Goldman Sachs &Co. has agreed to pay $550 million to settle civil fraud charges that accused the Wall Street giant of misleading buyers of mortgage-related investments. The settlement came on the same day that the Senate passed the stiffest restrictions on banks and Wall Street since the Great Depression. The deal calls for Goldman to pay the Securities and Exchange Commission fines of $300 million. The rest of the money will go to compensate those who lost money on their investments. The fine was the largest against a financial company in SEC history. The settlement amounts to less than 5 percent of Goldman’s 2009 net income of $12.2 billion after payment of dividends to preferred shareholders — or a little more than two weeks of net income.
Google earnings miss expectations
Google Inc.’s second-quarter earnings missed analysts’ target as higher expenses and the fallout from the European debt crisis dragged down the Internet search leader. Still, Google earned $1.84 billion, or $5.71 per share, in the April-June period, up 24 percent from $1.48 billion, or $4.66 per share, a year ago. The earnings growth wasn’t quite as robust as analysts had hoped, a factor that seemed to amplify investor concerns already weighing on Google’s stock price. Google shares fell $20.49, or more than 4 percent, in extended trading Thursday after the release of results.
Foreclosure pace could set record
More than 1 million American households are likely to lose their homes to foreclosure this year, as lenders work their way through a huge backlog of borrowers who have fallen behind on their loans. Nearly 528,000 homes were taken over by lenders in the first six months of the year. If foreclosures continue at that rate, the yearly number would eclipse the more than 900,000 homes repossessed in 2009, RealtyTrac Inc., a foreclosure listing service, said Thursday. “That would be unprecedented,” said Rick Sharga, a senior vice president at RealtyTrac. Lenders have historically taken over about 100,000 homes a year, he said.
Penthouse bids to buy Playboy
The owner of Penthouse magazine made a formal bid for the Playboy empire Thursday despite founder Hugh Hefner’s insistence that he does not intend to sell the company. Penthouse corporate parent FriendFinder Networks Inc. said it will offer $210 million for Playboy Enterprises Inc.
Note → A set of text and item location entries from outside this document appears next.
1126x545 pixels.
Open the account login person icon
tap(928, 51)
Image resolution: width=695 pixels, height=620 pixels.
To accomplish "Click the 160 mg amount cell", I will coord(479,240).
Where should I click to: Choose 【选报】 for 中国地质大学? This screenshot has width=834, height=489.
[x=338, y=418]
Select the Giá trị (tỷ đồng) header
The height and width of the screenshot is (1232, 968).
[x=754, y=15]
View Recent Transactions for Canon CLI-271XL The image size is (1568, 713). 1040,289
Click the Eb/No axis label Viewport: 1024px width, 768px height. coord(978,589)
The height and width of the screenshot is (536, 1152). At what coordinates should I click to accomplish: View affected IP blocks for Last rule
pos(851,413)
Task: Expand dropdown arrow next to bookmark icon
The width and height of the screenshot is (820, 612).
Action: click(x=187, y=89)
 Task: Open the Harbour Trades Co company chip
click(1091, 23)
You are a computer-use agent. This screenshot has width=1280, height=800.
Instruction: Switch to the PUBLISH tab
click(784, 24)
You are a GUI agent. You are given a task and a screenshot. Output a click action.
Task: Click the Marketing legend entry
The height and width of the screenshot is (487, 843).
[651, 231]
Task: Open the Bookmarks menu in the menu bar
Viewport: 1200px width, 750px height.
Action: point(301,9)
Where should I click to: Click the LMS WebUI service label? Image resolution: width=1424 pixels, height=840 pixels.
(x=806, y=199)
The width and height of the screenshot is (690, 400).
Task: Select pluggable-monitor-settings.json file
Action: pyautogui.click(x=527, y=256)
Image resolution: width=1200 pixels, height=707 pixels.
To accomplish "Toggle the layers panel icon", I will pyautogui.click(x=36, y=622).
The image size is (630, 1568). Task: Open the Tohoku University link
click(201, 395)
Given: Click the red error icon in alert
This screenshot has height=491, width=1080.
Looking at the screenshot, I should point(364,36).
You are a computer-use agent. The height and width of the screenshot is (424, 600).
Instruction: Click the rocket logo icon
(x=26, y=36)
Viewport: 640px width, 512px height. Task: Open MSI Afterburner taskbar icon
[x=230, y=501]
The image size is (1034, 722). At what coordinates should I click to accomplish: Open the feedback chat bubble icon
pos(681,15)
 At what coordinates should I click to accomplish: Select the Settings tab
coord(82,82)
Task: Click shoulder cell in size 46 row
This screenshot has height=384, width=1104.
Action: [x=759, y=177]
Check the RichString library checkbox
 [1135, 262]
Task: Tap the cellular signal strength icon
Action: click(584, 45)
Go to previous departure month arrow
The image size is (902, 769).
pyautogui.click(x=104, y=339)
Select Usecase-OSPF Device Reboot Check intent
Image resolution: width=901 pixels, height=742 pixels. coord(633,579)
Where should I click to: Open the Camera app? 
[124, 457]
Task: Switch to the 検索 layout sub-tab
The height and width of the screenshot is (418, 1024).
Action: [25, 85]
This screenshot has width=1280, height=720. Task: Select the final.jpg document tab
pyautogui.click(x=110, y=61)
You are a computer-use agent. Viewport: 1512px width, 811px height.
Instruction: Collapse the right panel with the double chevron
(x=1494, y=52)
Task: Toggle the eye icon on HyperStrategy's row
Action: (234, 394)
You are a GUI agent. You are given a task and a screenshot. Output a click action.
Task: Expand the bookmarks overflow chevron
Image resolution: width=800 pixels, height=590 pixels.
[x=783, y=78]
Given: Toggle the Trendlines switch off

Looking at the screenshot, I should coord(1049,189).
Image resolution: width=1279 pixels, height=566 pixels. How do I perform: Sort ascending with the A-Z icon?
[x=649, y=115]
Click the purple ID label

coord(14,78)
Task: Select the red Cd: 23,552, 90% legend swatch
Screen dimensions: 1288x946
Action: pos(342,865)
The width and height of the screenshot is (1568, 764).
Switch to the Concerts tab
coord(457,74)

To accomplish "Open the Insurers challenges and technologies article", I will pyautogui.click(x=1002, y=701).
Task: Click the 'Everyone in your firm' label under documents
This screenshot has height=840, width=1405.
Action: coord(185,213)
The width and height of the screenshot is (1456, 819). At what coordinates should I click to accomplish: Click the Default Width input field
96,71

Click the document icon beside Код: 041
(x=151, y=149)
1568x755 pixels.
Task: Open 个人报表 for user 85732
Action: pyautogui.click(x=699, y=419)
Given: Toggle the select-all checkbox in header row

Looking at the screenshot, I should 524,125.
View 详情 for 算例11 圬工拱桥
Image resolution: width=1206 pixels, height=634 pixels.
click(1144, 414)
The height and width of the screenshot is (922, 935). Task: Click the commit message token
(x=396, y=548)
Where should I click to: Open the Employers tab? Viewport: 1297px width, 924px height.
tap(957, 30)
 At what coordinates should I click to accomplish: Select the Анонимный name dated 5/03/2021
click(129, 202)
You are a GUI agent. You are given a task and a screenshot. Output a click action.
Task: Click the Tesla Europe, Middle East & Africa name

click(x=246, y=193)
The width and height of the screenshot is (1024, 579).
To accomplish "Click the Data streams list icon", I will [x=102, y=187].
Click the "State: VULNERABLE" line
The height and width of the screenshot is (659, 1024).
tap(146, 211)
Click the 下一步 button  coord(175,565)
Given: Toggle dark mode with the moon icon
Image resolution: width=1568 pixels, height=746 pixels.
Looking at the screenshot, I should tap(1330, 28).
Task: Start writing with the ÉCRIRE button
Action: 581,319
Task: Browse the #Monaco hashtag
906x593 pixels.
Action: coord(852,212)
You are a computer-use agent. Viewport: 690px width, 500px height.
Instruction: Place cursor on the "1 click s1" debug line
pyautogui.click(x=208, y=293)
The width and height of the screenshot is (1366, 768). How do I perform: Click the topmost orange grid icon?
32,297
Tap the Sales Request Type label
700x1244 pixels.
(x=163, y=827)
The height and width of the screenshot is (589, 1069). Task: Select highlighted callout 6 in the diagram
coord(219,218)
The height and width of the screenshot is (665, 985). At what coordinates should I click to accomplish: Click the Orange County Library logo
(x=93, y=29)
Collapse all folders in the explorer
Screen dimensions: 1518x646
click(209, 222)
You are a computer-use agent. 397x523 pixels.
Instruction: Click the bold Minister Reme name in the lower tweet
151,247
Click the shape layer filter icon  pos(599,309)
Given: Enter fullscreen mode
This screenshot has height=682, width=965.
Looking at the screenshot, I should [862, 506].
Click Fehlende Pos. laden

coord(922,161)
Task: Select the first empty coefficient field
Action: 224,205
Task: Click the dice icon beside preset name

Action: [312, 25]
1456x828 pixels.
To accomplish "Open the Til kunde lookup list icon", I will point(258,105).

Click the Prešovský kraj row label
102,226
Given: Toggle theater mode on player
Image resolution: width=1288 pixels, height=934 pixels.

The bid comes just a few days after Hefner proposed to buy out the stake he doesn’t already own in a deal that would value the company at $185 million. The catch: Hefner already owns nearly 70 percent of Playboy’s voting shares. “If he doesn’t want to sell, there’s no deal,” RBC Capital Markets analyst David Bank said. The company’s namesake magazine has struggled with competition from the Web, losing readers and a drop in advertisers.